I looked at him pointedly.

"You and Louise will live separately from Aleksander and his wife. No obvious connections. Once you secure introductions and meet with the Mob, you give them the same pitch I just gave you—logistics, money, supply routes, Soviet citizenship as insurance, guaranteed shipments. The entire package."

I leaned back slightly.

"Do not mention communism. Do not mention dialectics. Do not mention class struggle. You have a product. They have a demand for it. This is purely business."

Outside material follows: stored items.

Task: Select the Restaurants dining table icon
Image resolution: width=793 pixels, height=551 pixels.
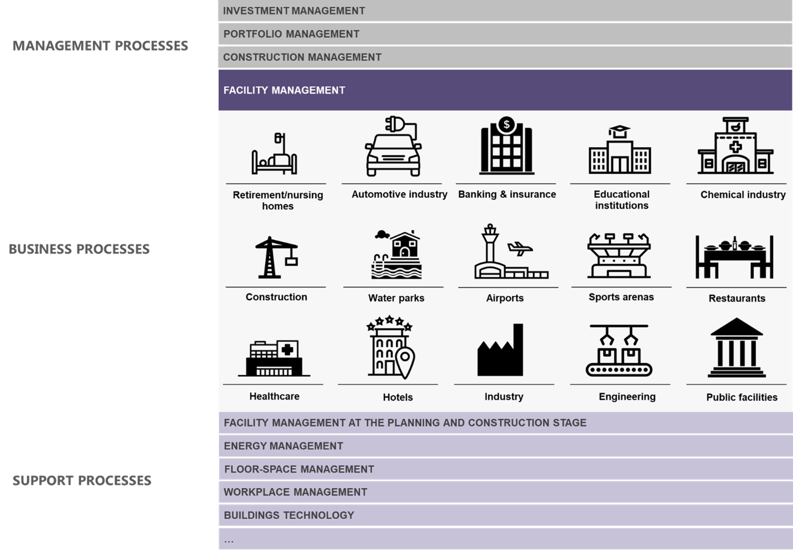Action: [x=734, y=257]
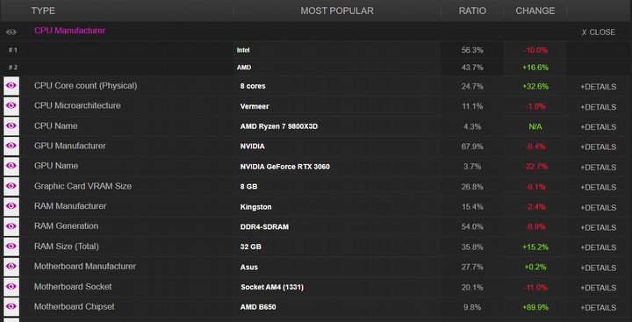The height and width of the screenshot is (322, 632).
Task: Click eye icon for Graphic Card VRAM Size
Action: point(11,186)
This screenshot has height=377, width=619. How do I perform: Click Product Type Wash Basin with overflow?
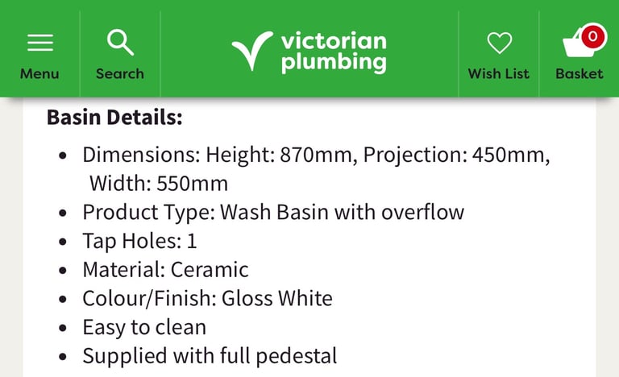click(273, 213)
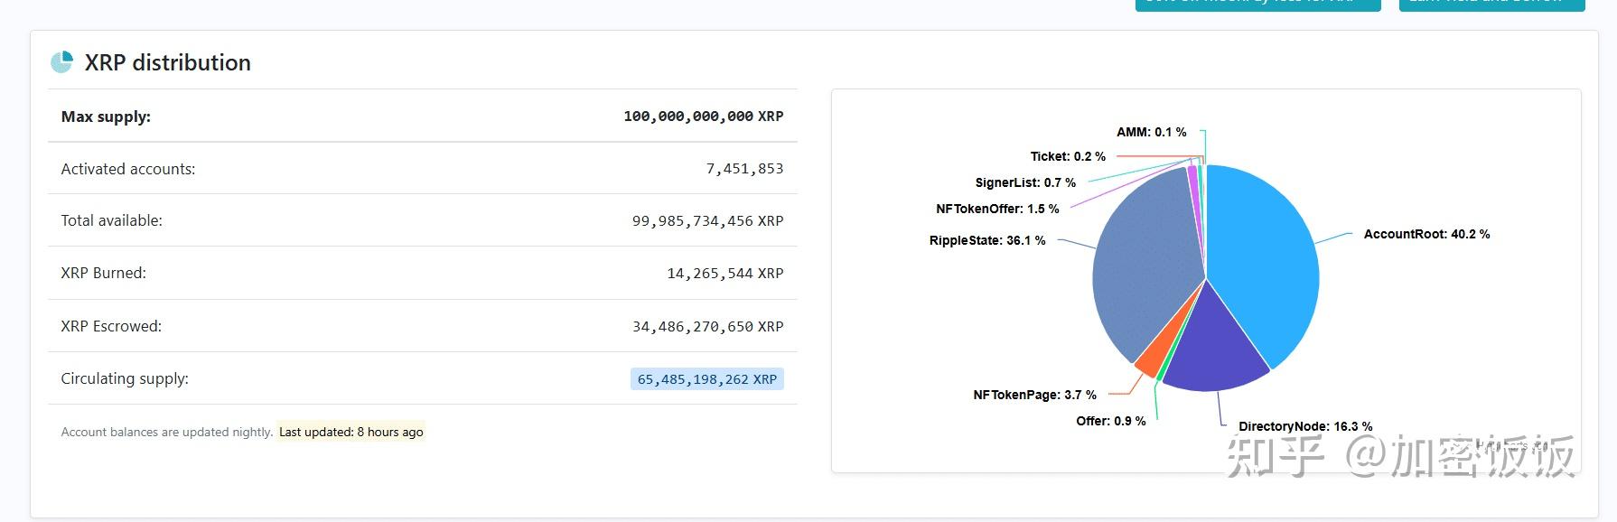The image size is (1617, 522).
Task: Click the "Last updated: 8 hours ago" badge
Action: [x=350, y=432]
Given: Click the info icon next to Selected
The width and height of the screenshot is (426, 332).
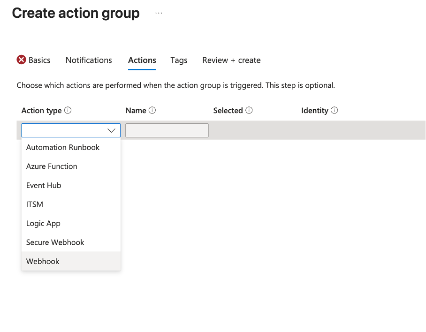Looking at the screenshot, I should pos(249,111).
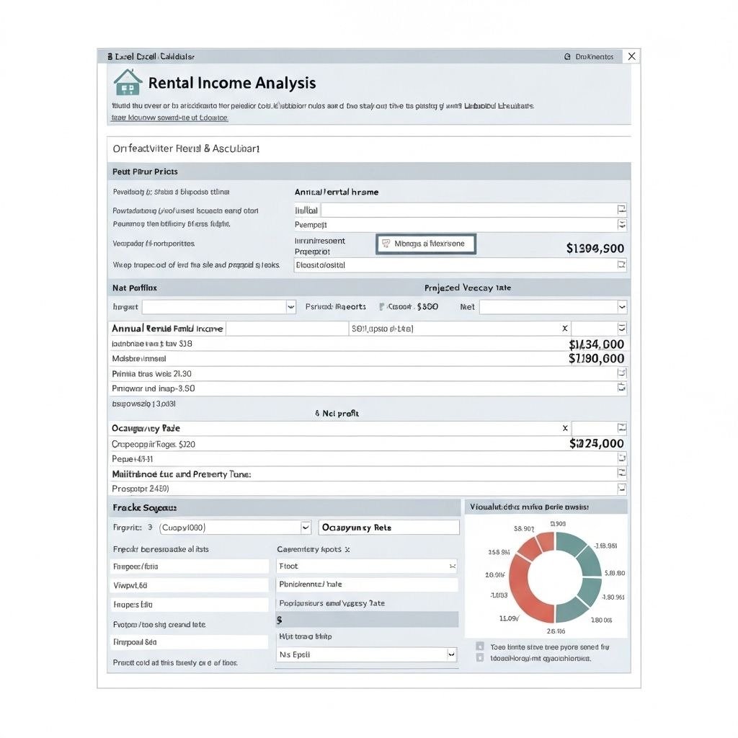Click the icon at the right of the Pvempejt field
This screenshot has width=738, height=738.
click(621, 225)
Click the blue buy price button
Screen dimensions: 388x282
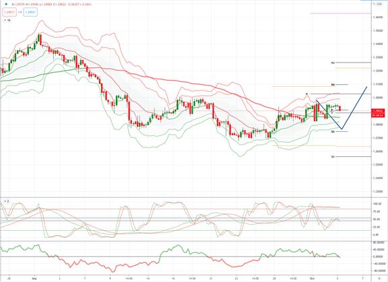click(x=30, y=12)
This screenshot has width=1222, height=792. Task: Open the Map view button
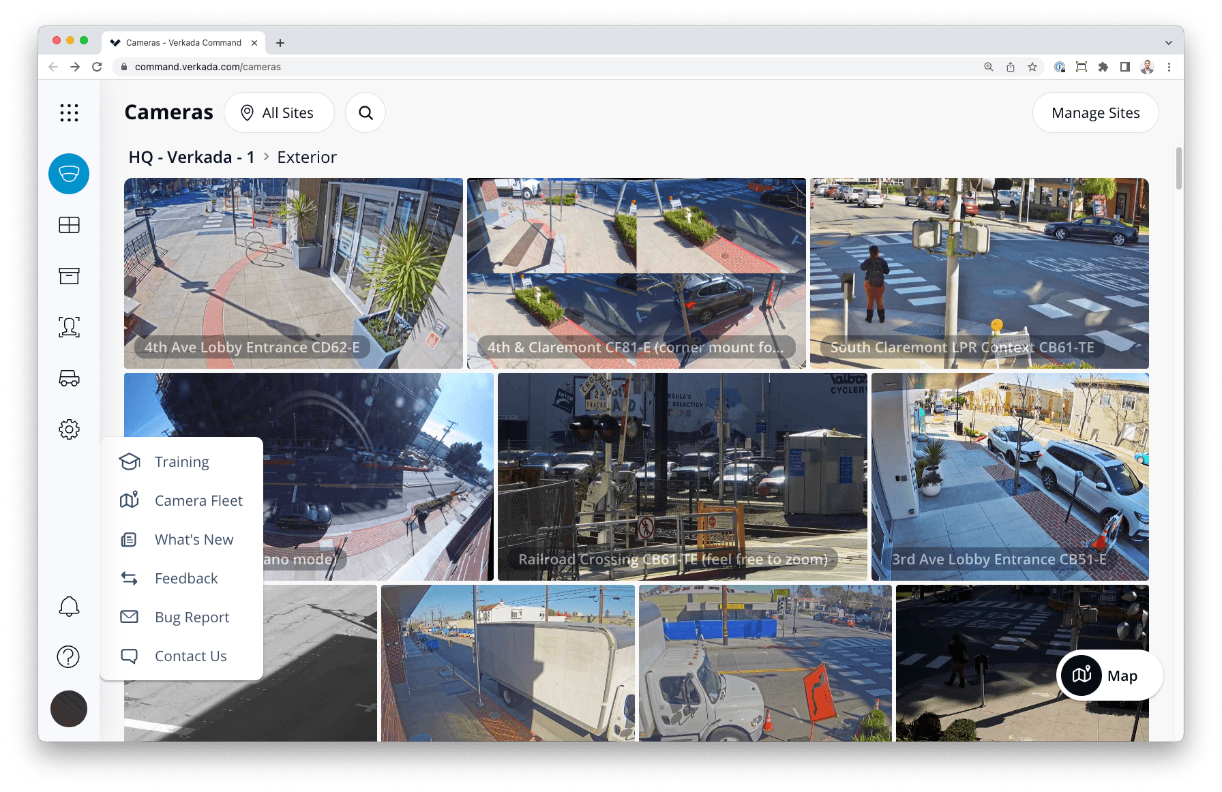click(1109, 675)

Reed nodded slowly. "And once we have an agreement?"

"Then you and Louise relocate to Estonia once Aleksander and his wife Maria have good command of the English language. You register a shipping company there. On paper, the alcohol will be Estonian. That gets us around trade embargoes and sanctions. We'll ship to Canada, Cuba, or wherever the Mob prefers to receive it."

I shrugged faintly.

"Since you'll be exiles fleeing Bolshevik tyranny—on paper, at least—you shouldn't face much scrutiny."

He studied me for a moment. "You seem awfully confident about this."

"I wouldn't be confident," I said evenly, "if I didn't know it would work."

Confidence is easier when you've already calculated the moral cost and decided it's affordable.

I leaned forward, lowering my voice slightly.

"So—are you in? Can I trust you?"

He hesitated only a moment, then nodded. "If it means helping the revolution, so be it. I'll be on your side."

Of course you will, I thought. Ideology is such a useful anesthetic.

"Glad to hear it." I reached out with my left hand and took his right. The handshake was firm, solemn. "It'll be a pleasure doing business with you."

Business. Such an elegant word.

"You may return to your quarters. It's getting late, and you'll need to inform your wife. Continue working as usual. Stand by. I'll call you again once the paperwork is ready. Aleksander." I turned to my brother in law. For now, stay with Reed, you'll be starting english lessons tonight."

"Tonight?"

"Yes, tonight. Reed" I turned back to him. "You think you can start today?"

"I'll do that," he said. "Thank you."

Reed left the room with Aleksander, closing the door softly behind him as they both exited.

And just like that, I was alone with Stalin.

"Why her?" Stalin asked in Georgian.

Of course he would wait until Reed left to ask that.

"Who?" I replied, feigning innocence. A performance. I'm very good at those.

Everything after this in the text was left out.